褥創(じょくそう=床ずれ)はお尻の仙骨部のように、骨が飛び出したところによくできます。寝た姿勢では、この部分が体重によって圧迫され続けるからです。骨と体表の間に挟まれた皮膚や皮下組織、筋肉などが長時間圧迫を受けると、血行障害から組織が死んで褥創ができるのです。

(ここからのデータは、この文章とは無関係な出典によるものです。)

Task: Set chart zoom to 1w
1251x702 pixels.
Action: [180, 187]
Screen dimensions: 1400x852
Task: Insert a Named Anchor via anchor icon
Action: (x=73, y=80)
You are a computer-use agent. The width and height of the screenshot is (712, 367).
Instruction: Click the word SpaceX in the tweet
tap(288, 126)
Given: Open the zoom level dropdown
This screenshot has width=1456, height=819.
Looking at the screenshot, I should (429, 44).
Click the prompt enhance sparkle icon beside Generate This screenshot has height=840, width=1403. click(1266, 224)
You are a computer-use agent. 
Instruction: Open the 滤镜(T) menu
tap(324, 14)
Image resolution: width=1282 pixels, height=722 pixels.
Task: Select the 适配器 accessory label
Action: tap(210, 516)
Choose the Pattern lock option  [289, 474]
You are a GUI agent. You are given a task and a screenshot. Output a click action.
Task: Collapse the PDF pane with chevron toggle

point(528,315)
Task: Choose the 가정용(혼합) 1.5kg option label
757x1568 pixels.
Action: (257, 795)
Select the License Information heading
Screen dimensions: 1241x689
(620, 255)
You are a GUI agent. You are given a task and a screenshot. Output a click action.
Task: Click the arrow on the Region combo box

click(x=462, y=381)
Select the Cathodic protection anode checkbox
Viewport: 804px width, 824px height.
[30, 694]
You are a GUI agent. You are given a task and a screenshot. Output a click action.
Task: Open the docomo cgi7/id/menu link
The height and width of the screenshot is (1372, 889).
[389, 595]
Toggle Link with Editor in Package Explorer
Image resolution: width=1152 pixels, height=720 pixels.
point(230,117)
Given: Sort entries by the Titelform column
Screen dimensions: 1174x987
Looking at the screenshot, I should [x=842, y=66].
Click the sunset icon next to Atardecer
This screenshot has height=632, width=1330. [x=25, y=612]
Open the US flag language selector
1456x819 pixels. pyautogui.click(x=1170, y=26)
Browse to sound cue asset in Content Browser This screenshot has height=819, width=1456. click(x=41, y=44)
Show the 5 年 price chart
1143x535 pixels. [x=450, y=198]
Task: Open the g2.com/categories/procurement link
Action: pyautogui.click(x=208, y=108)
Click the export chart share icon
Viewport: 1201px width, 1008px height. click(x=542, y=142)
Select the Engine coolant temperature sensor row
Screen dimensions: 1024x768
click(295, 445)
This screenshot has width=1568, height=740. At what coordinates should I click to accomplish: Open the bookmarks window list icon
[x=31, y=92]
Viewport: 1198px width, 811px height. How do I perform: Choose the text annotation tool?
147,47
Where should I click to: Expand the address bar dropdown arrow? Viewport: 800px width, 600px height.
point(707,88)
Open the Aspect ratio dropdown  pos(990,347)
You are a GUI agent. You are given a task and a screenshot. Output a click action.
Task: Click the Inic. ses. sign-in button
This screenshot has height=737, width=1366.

体の表面から順に、皮膚、皮下組織、筋肉と続きますが、圧迫の影響を一番受けるのはどこでしょうか。皮膚が接するベッドや布団の表面は平らですが、骨は出っ張っているので、影響が一番大きいのは骨に近い筋肉や皮下組織です。さらに体のすべての組織の中で一番血行障害に強いのは皮膚で、逆に皮下組織や筋肉は血行障害があるとすぐに壊死(えし)してしまいます。
というわけで、目で見ることができる皮膚にほとんど変化がなくても、褥創は皮下組織や筋肉ではすでに始まっているのです。だから、血行障害が皮膚に及んで黒くなったときには、すでに筋肉に至るまでのすべての組織が壊死しているわけです。それで、黒くなった皮膚をはがすと一気に骨に至る深い褥創になったように感じるのです。
皮膚が壊死する前、つまり皮膚が赤くなったり皮下出血が見える程度のときに、除圧マットレスなどで圧迫を除去し栄養を調えると、皮下組織や筋肉を再生させることができます。
褥創を抑えるには、骨の飛び出したところをよく観察し、皮膚障害の軽い時期に発見して早期に対処することが大切です。